- Location: Chelan County, Washington
- Coordinates: 48°23′19″N 120°50′00″W﻿ / ﻿48.3886007°N 120.8334497°W
- Type: lake
- Basin countries: United States
- Surface area: 15 acres (0.061 km^{2})
- Surface elevation: 2,185 ft (666 m)

= Howard Lake (Washington) =

Coon Lake, a 15 acre lake, and its associated 3 mi stream, Coon Creek, are located in the Stehekin River Valley in Washington State’s Cascade Mountain Range. They are both within the Lake Chelan National Recreation Area, a part of both the North Cascades National Park Complex and the Stephen Mather Wilderness. Howard Lake is located at Latitude +48.3886007 and Longitude -120.8334497.

The origin of the name of Coon lake is not known, but one explanation is that it is named after the Coon family, who used to work in the mines near the lake.

Beginning shortly after 1900, the local residents of the Stehekin Valley began calling the lake "Coon Lake," widely seen as a pejorative slur against Mr. Howard. The lake and creek retained the "Coon" names until the early 21st Century. In 2007, Washington State changed the names to "Howard Lake" and "Howard Creek," but the U.S. government, which administers the Lake Chelan National Recreation Area in which the lake and creek are located, refused to concur. For several years, state maps referred to the geographic features with the "Howard" name, while federal maps, trail signs and tourist information retained the "Coon" name. In 2015, following a concerted effort by citizens and elected officials, the federal government agreed to drop the "Coon" name and adopt "Howard."
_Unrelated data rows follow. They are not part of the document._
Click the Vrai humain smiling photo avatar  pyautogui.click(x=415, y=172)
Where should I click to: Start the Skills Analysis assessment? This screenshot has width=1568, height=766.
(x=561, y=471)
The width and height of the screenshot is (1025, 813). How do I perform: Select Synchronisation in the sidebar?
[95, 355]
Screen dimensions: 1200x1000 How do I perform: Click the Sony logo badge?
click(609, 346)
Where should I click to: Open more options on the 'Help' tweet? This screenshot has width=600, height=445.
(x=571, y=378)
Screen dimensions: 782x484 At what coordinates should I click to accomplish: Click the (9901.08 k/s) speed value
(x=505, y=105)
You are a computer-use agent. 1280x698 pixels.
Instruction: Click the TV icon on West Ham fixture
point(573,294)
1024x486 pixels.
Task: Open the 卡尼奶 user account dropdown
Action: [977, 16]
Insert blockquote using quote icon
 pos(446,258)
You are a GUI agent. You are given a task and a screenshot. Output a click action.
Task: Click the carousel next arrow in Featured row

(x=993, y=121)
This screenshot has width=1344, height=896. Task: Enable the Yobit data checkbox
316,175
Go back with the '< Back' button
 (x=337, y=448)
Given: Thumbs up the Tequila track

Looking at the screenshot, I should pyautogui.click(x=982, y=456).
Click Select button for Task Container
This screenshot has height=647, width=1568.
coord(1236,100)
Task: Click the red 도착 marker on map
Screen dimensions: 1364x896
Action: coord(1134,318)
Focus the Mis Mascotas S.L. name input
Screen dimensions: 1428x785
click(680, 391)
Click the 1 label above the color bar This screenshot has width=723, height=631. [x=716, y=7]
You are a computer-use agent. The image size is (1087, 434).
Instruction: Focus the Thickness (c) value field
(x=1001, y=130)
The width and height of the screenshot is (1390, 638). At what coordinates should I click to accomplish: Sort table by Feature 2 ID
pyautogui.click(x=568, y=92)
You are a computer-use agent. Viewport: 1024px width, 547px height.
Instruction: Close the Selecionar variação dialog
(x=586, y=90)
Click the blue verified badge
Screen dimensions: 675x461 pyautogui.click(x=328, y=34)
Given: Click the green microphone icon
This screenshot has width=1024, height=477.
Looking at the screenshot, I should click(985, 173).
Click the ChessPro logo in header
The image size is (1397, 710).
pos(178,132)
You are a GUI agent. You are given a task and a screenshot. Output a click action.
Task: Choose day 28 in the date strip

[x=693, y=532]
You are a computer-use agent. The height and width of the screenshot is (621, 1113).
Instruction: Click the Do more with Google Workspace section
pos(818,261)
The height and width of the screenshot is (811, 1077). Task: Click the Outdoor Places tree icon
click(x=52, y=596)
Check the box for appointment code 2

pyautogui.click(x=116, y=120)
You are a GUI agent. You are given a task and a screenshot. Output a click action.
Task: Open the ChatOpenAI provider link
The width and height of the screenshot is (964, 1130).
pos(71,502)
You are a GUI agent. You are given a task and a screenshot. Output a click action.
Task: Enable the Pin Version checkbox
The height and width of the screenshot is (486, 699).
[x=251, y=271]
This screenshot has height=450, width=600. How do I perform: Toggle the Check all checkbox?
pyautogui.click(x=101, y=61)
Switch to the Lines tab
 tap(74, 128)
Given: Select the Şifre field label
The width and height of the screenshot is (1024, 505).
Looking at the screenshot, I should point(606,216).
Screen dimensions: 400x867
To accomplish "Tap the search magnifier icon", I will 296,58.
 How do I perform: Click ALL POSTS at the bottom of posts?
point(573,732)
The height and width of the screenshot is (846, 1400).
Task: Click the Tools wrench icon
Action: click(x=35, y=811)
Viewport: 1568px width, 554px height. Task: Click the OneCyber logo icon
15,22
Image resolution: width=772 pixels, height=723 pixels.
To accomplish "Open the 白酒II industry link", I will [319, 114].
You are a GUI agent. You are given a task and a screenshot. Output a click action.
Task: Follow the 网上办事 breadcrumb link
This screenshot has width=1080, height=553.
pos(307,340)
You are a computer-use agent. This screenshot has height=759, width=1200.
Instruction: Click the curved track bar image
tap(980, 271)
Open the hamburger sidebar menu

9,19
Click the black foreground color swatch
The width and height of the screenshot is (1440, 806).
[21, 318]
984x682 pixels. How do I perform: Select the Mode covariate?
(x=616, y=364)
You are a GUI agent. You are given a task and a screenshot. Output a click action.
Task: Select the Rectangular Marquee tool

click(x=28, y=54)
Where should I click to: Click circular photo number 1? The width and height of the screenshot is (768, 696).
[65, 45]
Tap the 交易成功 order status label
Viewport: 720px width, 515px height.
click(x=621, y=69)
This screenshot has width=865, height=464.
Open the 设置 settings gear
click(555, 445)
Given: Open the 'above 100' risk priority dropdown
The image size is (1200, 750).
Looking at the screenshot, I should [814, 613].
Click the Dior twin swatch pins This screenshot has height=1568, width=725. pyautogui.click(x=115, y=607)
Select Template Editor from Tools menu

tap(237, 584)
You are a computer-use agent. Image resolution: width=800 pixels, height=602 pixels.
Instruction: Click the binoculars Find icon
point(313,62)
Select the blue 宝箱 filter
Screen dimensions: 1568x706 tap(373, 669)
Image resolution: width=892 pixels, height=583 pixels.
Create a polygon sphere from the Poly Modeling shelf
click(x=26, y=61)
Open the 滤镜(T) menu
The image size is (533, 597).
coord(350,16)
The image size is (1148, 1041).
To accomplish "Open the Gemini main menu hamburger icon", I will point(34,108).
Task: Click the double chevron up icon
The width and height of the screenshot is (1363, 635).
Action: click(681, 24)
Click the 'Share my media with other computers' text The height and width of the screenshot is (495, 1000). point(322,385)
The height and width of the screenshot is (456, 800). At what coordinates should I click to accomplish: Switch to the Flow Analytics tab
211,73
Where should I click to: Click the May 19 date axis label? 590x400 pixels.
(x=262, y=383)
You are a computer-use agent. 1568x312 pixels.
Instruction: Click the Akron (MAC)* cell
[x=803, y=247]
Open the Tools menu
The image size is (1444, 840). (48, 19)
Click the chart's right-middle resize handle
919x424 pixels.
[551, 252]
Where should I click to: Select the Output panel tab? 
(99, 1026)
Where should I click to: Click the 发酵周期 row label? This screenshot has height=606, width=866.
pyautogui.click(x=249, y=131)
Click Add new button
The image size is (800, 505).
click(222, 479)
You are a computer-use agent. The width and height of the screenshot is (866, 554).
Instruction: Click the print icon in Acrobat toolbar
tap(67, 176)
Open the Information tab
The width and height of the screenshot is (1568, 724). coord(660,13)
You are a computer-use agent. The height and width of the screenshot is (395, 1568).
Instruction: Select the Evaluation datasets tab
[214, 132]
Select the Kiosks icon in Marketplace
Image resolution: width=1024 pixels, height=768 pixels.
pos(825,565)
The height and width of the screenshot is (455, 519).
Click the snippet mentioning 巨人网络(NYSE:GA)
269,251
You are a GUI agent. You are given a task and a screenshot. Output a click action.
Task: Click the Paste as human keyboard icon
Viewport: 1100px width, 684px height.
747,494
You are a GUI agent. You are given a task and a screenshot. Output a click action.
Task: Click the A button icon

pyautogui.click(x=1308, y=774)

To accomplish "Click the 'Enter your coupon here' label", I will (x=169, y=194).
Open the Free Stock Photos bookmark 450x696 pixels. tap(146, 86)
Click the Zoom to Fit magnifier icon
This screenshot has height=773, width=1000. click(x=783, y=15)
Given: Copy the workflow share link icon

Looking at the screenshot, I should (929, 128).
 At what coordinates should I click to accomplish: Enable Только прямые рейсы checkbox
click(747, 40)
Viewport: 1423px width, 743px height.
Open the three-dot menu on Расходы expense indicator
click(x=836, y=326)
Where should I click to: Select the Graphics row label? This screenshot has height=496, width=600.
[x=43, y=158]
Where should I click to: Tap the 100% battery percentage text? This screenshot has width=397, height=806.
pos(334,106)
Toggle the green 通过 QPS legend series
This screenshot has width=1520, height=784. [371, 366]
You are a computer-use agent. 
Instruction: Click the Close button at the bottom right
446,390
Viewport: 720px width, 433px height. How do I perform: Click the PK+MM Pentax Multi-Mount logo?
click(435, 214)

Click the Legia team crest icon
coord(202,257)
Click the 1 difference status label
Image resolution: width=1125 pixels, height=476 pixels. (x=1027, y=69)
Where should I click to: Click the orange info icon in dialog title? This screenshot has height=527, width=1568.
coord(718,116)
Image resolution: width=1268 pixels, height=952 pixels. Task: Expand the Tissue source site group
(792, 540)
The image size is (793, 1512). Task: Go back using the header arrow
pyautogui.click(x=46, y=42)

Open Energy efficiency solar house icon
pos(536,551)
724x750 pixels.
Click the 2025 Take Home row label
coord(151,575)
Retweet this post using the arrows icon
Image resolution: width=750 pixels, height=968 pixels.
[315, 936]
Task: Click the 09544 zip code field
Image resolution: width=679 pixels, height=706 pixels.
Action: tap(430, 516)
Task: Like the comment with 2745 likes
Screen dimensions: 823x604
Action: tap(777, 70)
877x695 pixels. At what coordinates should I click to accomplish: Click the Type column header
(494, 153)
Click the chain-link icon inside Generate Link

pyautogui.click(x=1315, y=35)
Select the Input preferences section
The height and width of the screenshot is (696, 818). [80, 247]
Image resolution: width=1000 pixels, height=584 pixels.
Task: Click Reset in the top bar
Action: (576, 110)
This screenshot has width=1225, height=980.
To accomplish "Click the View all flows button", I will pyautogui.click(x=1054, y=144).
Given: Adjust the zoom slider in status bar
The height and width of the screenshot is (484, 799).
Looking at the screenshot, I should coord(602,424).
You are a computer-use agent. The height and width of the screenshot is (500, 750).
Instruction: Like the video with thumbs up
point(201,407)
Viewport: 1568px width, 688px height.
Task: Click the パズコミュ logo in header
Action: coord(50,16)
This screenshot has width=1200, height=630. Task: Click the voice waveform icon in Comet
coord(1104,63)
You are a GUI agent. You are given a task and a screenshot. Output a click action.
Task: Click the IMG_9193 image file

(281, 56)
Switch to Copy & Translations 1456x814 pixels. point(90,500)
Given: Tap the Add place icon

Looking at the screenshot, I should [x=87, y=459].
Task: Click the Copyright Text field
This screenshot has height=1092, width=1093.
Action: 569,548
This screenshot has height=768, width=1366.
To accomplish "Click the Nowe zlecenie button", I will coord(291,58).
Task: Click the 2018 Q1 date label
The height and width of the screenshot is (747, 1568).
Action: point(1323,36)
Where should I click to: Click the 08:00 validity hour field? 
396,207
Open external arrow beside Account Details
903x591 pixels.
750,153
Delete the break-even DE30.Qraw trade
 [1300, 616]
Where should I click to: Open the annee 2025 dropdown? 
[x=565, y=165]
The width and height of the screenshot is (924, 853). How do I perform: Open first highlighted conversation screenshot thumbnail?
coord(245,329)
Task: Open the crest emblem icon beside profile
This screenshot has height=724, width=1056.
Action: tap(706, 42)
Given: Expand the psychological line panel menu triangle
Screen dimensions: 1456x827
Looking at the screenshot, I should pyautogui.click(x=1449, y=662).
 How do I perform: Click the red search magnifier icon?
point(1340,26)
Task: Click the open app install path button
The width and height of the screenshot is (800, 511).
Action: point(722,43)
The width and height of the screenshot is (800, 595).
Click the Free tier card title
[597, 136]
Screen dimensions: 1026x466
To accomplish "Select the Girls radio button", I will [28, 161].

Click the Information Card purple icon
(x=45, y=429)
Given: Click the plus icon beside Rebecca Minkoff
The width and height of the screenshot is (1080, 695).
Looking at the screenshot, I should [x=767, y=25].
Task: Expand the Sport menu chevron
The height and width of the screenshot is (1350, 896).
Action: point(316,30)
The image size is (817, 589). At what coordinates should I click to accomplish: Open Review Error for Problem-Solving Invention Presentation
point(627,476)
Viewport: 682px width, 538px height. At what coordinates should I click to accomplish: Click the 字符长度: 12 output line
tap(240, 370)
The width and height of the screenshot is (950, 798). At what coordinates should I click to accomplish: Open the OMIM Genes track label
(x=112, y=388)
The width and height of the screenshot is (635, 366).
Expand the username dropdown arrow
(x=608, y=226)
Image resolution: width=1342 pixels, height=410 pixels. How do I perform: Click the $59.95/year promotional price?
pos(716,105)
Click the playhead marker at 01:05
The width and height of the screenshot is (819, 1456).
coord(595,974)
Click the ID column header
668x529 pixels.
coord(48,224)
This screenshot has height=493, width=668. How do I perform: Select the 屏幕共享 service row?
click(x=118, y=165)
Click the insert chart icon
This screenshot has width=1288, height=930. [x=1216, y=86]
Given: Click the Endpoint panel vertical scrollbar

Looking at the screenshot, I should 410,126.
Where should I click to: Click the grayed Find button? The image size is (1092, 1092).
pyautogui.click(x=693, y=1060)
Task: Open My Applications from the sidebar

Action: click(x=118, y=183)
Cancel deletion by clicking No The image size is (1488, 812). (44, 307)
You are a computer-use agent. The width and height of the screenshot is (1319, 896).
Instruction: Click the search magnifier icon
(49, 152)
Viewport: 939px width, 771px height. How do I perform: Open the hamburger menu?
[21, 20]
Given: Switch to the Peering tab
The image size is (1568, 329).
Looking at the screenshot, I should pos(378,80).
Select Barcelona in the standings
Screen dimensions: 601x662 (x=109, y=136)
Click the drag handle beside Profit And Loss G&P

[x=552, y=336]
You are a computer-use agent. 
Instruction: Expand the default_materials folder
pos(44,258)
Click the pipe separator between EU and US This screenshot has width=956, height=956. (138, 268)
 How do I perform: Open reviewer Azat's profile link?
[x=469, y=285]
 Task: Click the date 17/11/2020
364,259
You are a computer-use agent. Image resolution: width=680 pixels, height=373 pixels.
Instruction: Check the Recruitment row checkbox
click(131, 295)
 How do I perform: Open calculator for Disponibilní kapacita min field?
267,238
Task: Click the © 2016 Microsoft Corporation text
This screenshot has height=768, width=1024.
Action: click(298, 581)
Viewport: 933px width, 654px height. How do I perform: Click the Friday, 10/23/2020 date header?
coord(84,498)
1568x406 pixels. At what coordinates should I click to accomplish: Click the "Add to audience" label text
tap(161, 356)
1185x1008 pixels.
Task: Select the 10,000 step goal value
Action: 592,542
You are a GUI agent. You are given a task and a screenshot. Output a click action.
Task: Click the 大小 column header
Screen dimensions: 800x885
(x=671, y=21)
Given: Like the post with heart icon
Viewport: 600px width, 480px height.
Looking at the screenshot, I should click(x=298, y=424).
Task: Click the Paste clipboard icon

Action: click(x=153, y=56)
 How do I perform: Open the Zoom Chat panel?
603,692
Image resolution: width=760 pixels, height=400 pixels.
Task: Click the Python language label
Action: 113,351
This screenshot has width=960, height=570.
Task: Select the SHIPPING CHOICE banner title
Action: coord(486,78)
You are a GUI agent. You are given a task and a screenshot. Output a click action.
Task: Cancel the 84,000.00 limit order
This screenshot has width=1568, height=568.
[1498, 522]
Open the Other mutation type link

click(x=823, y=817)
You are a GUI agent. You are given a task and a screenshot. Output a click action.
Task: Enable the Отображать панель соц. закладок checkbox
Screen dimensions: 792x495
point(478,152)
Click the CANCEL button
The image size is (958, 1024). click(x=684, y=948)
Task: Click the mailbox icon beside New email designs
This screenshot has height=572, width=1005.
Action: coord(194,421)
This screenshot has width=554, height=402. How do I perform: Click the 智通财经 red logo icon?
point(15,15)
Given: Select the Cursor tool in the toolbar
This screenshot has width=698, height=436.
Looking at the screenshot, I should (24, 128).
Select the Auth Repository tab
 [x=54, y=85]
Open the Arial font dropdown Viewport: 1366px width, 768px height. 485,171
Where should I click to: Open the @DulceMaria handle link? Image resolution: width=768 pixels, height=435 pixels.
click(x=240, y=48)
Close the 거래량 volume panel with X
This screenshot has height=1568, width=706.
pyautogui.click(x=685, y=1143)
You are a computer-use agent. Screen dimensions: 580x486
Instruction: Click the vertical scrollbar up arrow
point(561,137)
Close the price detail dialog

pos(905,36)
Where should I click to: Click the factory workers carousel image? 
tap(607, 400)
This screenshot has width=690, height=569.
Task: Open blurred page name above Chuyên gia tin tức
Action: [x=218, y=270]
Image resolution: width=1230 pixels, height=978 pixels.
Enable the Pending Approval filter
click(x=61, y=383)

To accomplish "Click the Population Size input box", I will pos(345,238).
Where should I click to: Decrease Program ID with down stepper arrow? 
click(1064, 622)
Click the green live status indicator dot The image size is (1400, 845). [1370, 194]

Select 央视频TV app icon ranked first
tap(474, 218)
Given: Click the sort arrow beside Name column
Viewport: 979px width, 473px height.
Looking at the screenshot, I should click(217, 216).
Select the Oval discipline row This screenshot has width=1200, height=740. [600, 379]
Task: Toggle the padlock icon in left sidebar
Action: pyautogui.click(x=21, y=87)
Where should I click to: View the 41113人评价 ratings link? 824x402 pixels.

==Controversy involving Howard Lake's name==
In 2007, local citizens and other supporters petitioned the Washington State Board on Geographic Names to change the name of Coon Lake to Howard Lake, citing two basic reasons: (1) to honor the Black miner Wilson Howard, and (2) to remove a name that was widely seen as pejorative and even racist. The petition was supported by individuals along with the Eastern Washington State Historical Society, the Chelan County commissioners and the county sheriff. One long-term resident noted that "I have never seen raccoons in Stehekin nor heard of any being seen anywhere near the lake.".

The Lake Chelan Historical Society and several local individuals, along with the National Park Service, opposed the name change.

In May 2007 the Washington State Board on Geographic Names voted unanimously to change the name of the lake from Coon Lake to Howard Lake.

In May 2008 the state Board rejected a proposal from the National Park Service to give the lake a different name, and reaffirmed its decision to name the lake Howard Lake.

In October 2008, the state Board voted to change the name of the associated Coon Creek to Howard Creek.

In 2009, the U.S. Board on Geographic Names rejected the state’s decisions to rename Coon Lake and Creek.

State-federal disputes of this sort are highly unusual. For several years state officials referred to Howard Lake and Howard Creek, while federal officials retained the Coon name. Because the geographic features are in land administered by the National Park Service and visited by tourists, trail signs, maps and other information distributed by the Park Service retained the Coon name.

In 2015, Washington State media interest in the state-federal name dispute was rekindled after President Obama traveled to Alaska and announced the renaming of Mount McKinley – now called Denali. The first article appeared in the online magazine Crosscut.com, and several other media reports followed. More than 50 Washington State senators and representatives, led by State Senator Pramila Jayapal, called on the federal government to drop its opposition to the Howard name. The legislators asserted that "In continuing to oppose the name change, the Park Service is failing to recognize Mr. Howard’s historical contribution to the area and is perpetuating a geographic name that is widely seen as pejorative given its specific origin in this case." Local and national media coverage focused on the controversy. Sen. Jayapal, writing in a local newspaper, asserted that the National Park Service’s opposition was reinforcing the belief that parks were not welcoming to people of color, noting that just 22 percent of visitors to National Parks were minorities, yet almost 37 percent of America’s population is now minority.

In addition to the state legislators, Senator Patty Murray, Senator Maria Cantwell, Congressman Adam Smith, Congressman Dave Reichert, Washington Governor Jay Inslee, and the Regional Director of the National Parks Conservation Association also urged the federal government to accept the Howard name.

Following the public outcry, the National Park Service reversed course, stating that since it had "reexamined the historical records and uncovered previously overlooked evidence" it would now support the Howard Lake and Creek names.

On November 12, 2015, the U.S. Board on Geographic Names unanimously adopted the Howard Lake and Creek names, officially removing the name "Coon" after more than 100 years of usage.